● **Brief**:
Pictures in the listing below are skipped, while the lines from the "King St-Old Town (336, 1955)" line through the "[Subscribe] (220, 2162)" line are returned word for word.

● **Extracted data**:
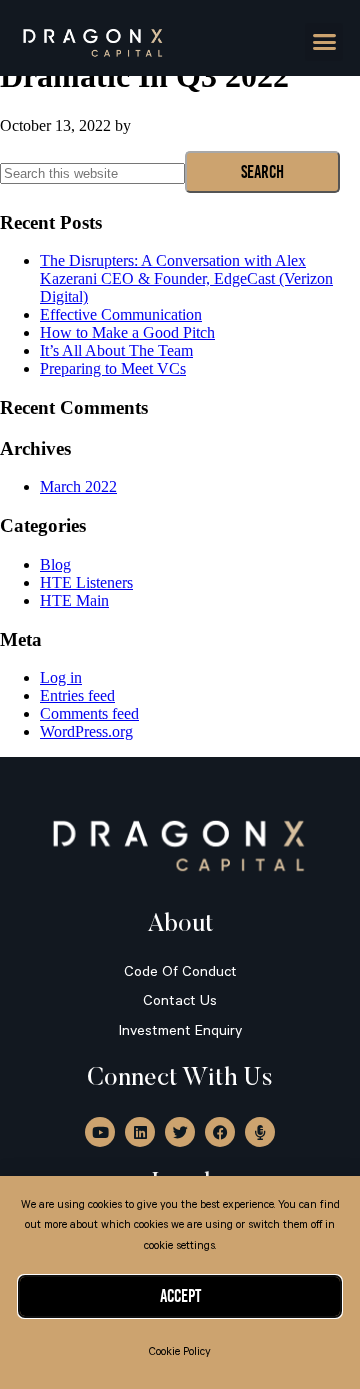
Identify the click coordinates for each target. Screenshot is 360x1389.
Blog (55, 564)
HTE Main (74, 600)
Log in (61, 677)
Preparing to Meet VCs (113, 368)
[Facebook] (220, 1132)
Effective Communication (121, 314)
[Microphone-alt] (260, 1132)
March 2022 (78, 486)
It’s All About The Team (116, 350)
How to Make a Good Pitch (127, 332)
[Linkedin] (140, 1132)
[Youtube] (100, 1132)
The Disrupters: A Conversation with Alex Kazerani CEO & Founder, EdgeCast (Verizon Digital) (186, 278)
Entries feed (77, 695)
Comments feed (89, 713)
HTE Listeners (86, 582)
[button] (324, 42)
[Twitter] (180, 1132)
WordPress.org (86, 731)
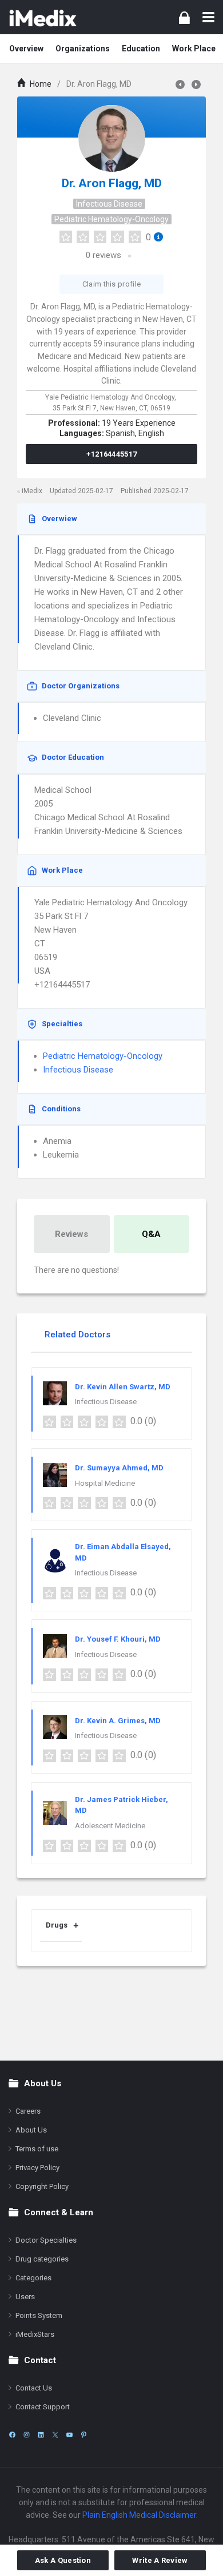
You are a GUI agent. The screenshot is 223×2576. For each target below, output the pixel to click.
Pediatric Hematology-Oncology (111, 219)
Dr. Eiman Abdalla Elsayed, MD (123, 1552)
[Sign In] (184, 17)
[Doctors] (43, 17)
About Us (31, 2130)
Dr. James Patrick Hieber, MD (121, 1805)
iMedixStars (34, 2334)
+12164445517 (111, 454)
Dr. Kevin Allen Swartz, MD (122, 1386)
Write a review (160, 2560)
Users (25, 2296)
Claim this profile (111, 284)
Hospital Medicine (105, 1483)
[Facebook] (12, 2434)
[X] (55, 2434)
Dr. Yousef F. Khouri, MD (118, 1639)
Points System (38, 2315)
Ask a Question (63, 2560)
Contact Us (33, 2388)
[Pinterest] (83, 2434)
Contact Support (42, 2406)
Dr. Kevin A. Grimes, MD (118, 1720)
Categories (33, 2277)
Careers (28, 2111)
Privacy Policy (37, 2167)
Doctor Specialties (46, 2240)
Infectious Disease (109, 203)
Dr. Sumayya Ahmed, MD (119, 1468)
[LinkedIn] (41, 2434)
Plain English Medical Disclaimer (139, 2514)
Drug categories (42, 2259)
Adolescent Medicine (110, 1825)
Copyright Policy (42, 2186)
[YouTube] (69, 2434)
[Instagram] (26, 2434)
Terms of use (36, 2148)
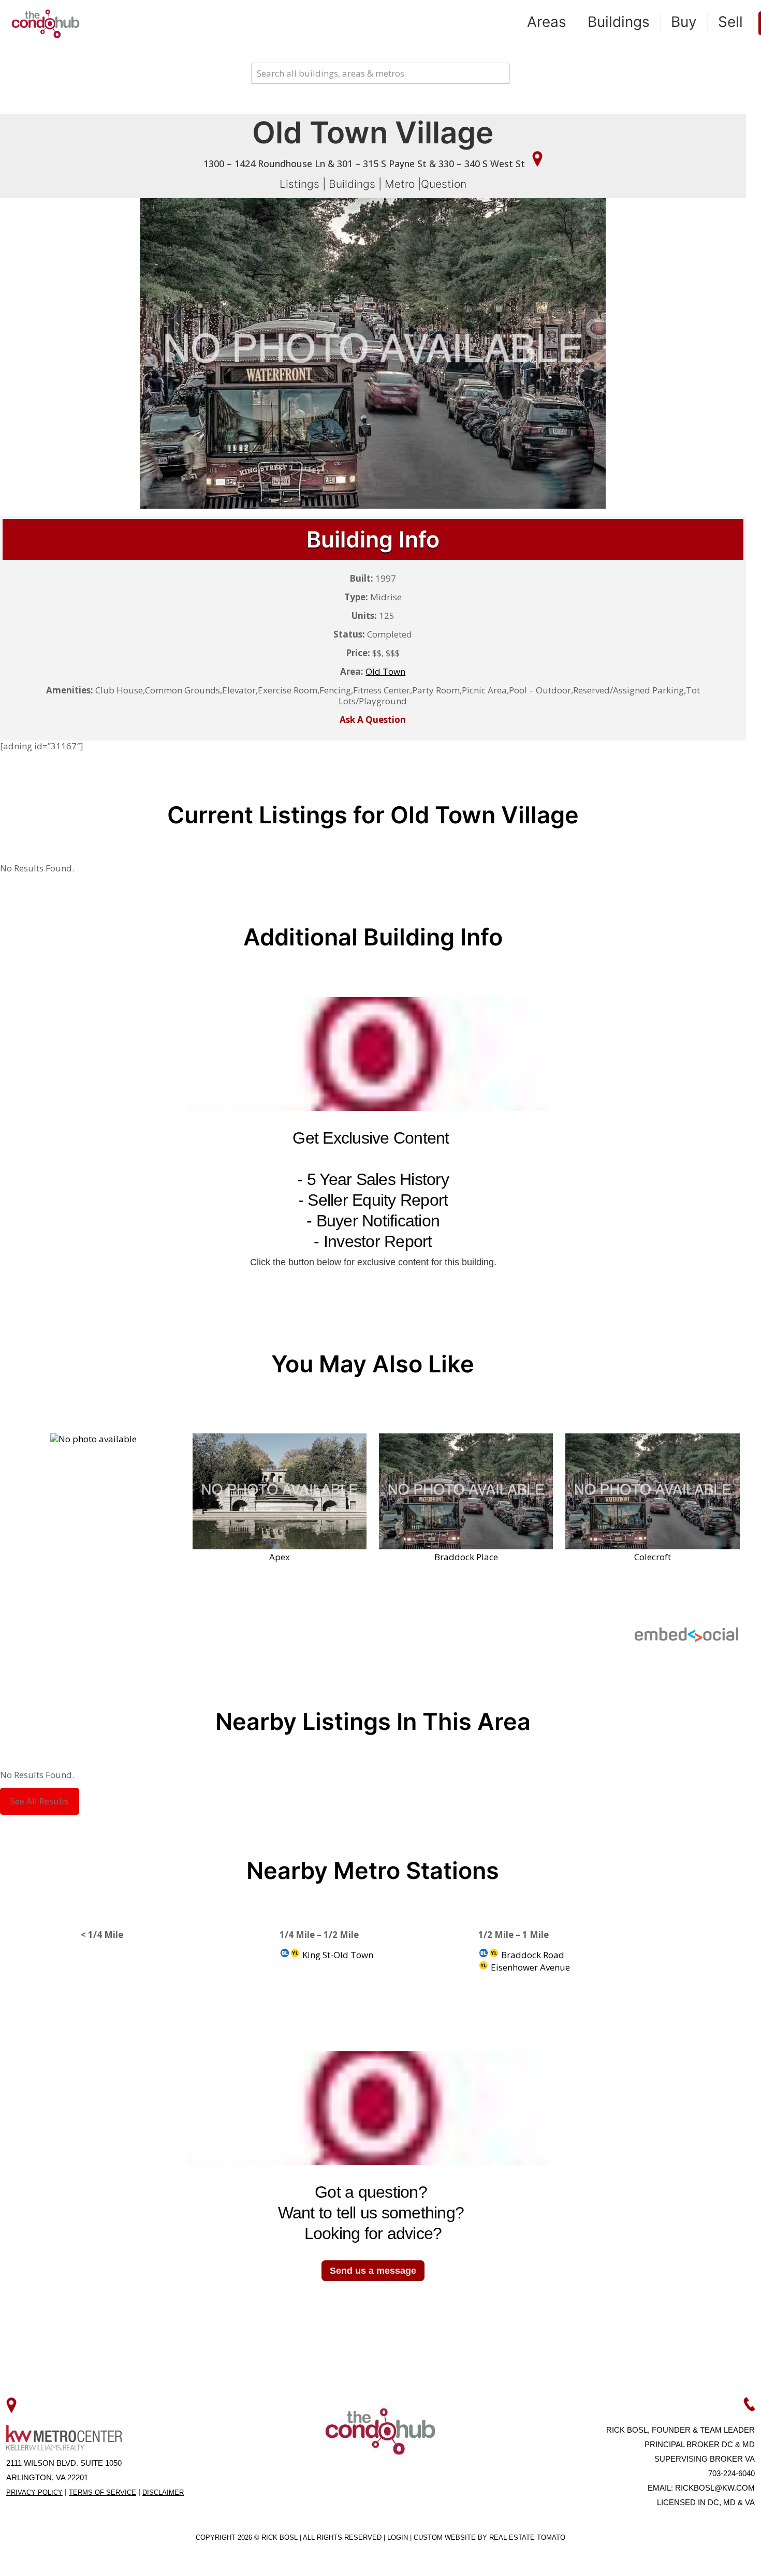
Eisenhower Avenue (529, 1967)
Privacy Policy (34, 2492)
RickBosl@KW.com (715, 2487)
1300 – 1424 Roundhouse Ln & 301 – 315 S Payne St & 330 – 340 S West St (365, 163)
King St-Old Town (336, 1955)
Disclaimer (163, 2492)
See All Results (39, 1801)
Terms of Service (102, 2492)
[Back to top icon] (711, 2555)
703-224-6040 (731, 2473)
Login (398, 2537)
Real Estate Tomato (527, 2537)
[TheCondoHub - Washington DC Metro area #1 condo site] (45, 23)
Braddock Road (531, 1955)
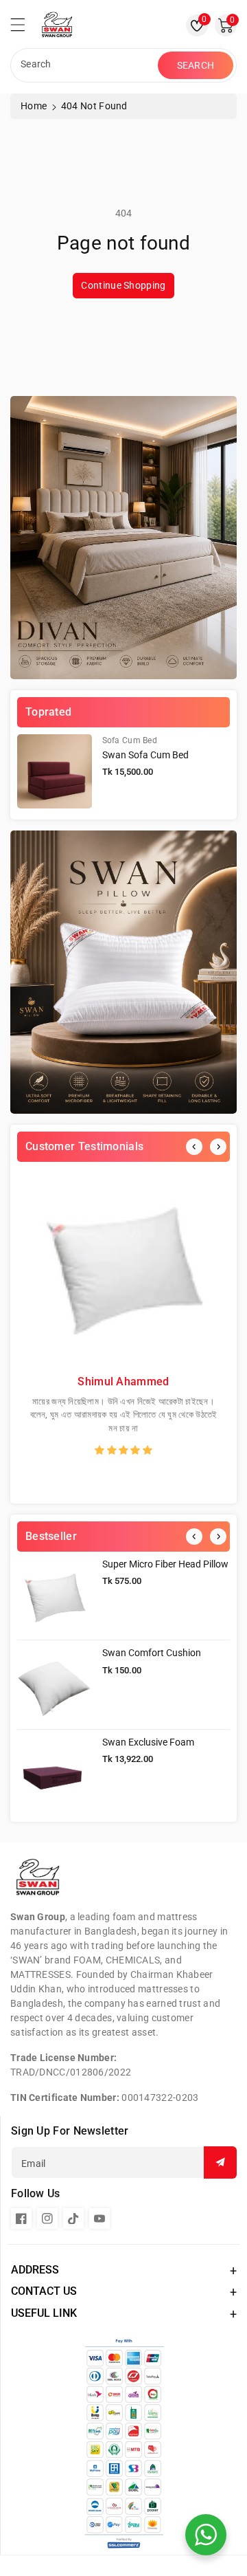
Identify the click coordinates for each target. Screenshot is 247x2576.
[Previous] (194, 1146)
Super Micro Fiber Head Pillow (165, 1564)
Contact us (44, 2291)
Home (34, 105)
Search (196, 65)
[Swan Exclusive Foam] (54, 1774)
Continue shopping (123, 285)
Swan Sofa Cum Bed (145, 754)
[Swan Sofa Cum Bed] (54, 771)
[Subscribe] (220, 2162)
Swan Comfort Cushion (151, 1652)
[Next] (218, 1146)
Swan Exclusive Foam (148, 1742)
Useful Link (44, 2313)
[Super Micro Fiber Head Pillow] (54, 1596)
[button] (24, 28)
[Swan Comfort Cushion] (54, 1684)
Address (35, 2269)
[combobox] (86, 65)
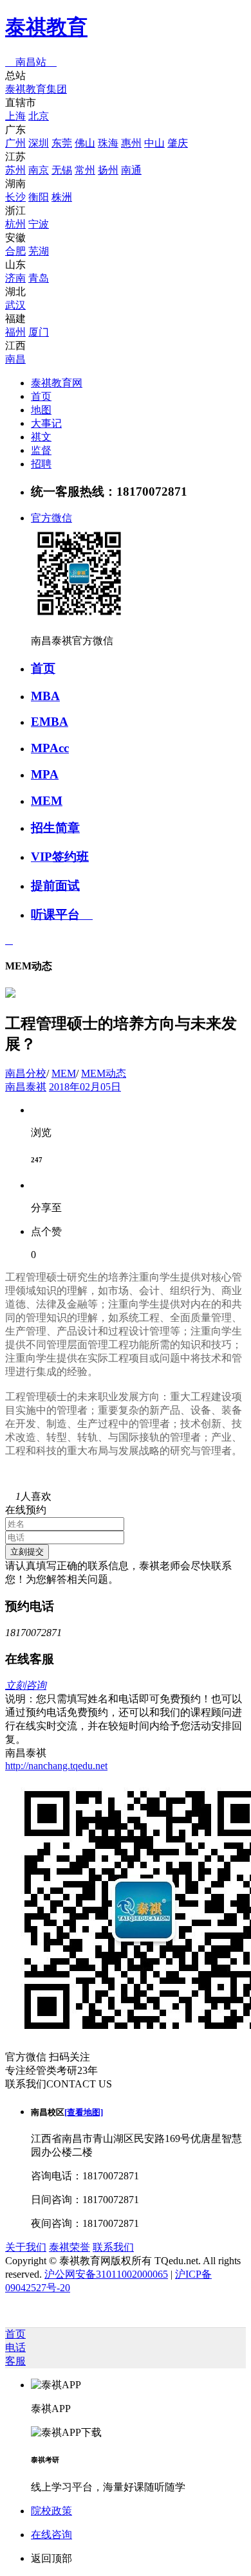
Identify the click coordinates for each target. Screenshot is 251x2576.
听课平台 (62, 914)
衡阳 (38, 197)
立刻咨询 (25, 1685)
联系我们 (113, 2247)
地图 (41, 409)
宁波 (38, 224)
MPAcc (50, 748)
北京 (38, 116)
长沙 (15, 197)
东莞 (61, 143)
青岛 (38, 278)
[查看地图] (83, 2112)
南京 (38, 170)
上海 (15, 116)
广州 (15, 143)
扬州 (108, 170)
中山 (154, 143)
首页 (41, 396)
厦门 (38, 332)
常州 (85, 170)
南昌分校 (25, 1073)
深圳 (38, 143)
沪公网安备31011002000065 (106, 2274)
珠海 (108, 143)
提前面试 (55, 885)
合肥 (15, 251)
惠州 (131, 143)
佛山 (85, 143)
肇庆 (177, 143)
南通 (131, 170)
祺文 (41, 436)
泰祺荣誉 (69, 2247)
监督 (41, 450)
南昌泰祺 (25, 1086)
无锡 (61, 170)
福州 (15, 332)
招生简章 (55, 827)
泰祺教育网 (56, 382)
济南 (15, 278)
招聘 (41, 463)
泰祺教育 (46, 27)
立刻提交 (27, 1551)
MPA (45, 774)
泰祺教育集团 (36, 89)
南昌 (15, 359)
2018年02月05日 (85, 1086)
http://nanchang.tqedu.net (56, 1765)
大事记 (46, 423)
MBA (45, 696)
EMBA (49, 721)
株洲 (61, 197)
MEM (46, 800)
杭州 (15, 224)
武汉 (15, 305)
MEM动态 (103, 1073)
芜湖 (38, 251)
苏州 (15, 170)
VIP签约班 (60, 856)
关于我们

● **Answer box**:
King St-Old Town (336, 1955)
Disclaimer (163, 2492)
See All Results (39, 1801)
Terms of Service (102, 2492)
[Back to top icon] (711, 2555)
703-224-6040 (731, 2473)
Login (398, 2537)
Real Estate Tomato (527, 2537)
[TheCondoHub - Washington DC Metro area #1 condo site] (45, 23)
Braddock Road (531, 1955)
Identify the click coordinates for each target. Screenshot is 247x2576.
[Previous] (194, 1146)
Super Micro Fiber Head Pillow (165, 1564)
Contact us (44, 2291)
Home (34, 105)
Search (196, 65)
[Swan Exclusive Foam] (54, 1774)
Continue shopping (123, 285)
Swan Sofa Cum Bed (145, 754)
[Swan Sofa Cum Bed] (54, 771)
[Subscribe] (220, 2162)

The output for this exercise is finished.